**TEXT PASSAGE**
= = =
Three months ago, the AI story had a clear protagonist. Anthropic had taken the enterprise. Claude Code held more than half the enterprise coding market against OpenAI's roughly one-fifth, and Anthropic had quietly passed OpenAI on both run-rate revenue and the share of businesses paying for it (VentureBeat). If you were writing the narrative in March, it wrote itself: Anthropic had the upper hand, and it looked structural.
It wasn't. These leads almost never hold.
The frontier became a dead heat
The first thing that happened is that the model gap closed. On the composite intelligence indexes, the top four models from Anthropic, OpenAI, Google, and xAI now sit within a handful of points of each other (Artificial Analysis). Anthropic's newest Opus still edges the very top of one or two leaderboards, but "edges" is the point. A lead measured in fractions of a benchmark point is not a moat. It is a coin that lands heads this month and tails the next.
When every frontier model can read the contract, write the function, and run the agent loop about equally well, "we have the smartest model" stops being a reason to choose anyone. The labs know this. So they go looking for a different front to fight on.
This morning, the front moved again
That is what OpenAI announced today. Not a smarter model. A chip.
= = =
**INFORMATION SHOWN**
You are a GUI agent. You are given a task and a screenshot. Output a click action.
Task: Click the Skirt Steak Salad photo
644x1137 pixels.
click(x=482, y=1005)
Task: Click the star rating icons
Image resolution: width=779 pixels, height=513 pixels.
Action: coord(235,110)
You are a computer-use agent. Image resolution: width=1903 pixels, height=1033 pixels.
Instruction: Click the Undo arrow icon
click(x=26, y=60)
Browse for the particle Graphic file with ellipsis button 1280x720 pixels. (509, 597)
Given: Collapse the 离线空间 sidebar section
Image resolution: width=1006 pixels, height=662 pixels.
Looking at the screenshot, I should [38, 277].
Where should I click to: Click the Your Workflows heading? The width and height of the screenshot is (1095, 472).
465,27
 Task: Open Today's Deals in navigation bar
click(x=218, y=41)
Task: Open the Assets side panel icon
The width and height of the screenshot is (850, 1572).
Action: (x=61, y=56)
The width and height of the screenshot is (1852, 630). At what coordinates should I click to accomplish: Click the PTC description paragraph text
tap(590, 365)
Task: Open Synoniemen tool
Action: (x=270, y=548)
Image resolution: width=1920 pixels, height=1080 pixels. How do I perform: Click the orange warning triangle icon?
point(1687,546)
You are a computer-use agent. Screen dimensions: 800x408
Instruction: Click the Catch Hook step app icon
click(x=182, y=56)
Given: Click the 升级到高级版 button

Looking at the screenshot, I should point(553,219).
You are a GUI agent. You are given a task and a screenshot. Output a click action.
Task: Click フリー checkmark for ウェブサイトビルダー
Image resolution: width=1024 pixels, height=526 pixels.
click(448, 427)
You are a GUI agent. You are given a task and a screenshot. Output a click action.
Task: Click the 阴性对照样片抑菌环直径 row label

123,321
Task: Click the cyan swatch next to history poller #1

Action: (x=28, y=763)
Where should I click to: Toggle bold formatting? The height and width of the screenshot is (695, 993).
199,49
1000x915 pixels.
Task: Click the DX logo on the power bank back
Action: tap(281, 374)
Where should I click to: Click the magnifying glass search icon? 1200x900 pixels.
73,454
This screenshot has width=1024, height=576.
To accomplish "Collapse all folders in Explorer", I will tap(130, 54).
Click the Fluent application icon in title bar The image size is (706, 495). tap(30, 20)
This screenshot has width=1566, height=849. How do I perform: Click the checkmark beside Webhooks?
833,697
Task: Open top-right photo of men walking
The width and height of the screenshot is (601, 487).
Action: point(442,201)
= = =
**USING THE INFORMATION**
a. Please rewrite the paragraph of the AI industry article beginning "The first thing that happened" as a short bulleted list that keeps its main facts.
b. Carry the AI industry article forward from its final line.
The entries come from a separate source and have no connection to the AI industry article.

**RESULTS FOR THE EXERCISE**
a.
- The model gap between the frontier labs has closed.
- On composite intelligence indexes, the top four models from Anthropic, OpenAI, Google, and xAI are within a few points of each other (Artificial Analysis).
- Anthropic's newest Opus still narrowly leads one or two leaderboards, but only by a slim edge.
- A lead of fractions of a benchmark point is not a moat; it can flip from one month to the next.

b.
OpenAI and Broadcom unveiled "Jalapeño," a custom processor built for one job: serving large language models faster and cheaper than the GPUs everyone rents. Broadcom's CEO pegged the savings at roughly 50% versus typical AI GPUs, with engineering samples already running production workloads and deployment targeted for the end of the year.
Read it as a strategic move, not a hardware spec. OpenAI is no longer trying to win only on what the model knows. It is trying to win on what the model costs to run. That is a brand new axis, and Anthropic's Q1 coding lead does nothing to defend it.
Why the cost front favors OpenAI
The shift below the model plays to OpenAI's strongest hand. Winning on inference cost is not a research problem, it is a capital and infrastructure problem, and almost nobody can move money and concrete as fast.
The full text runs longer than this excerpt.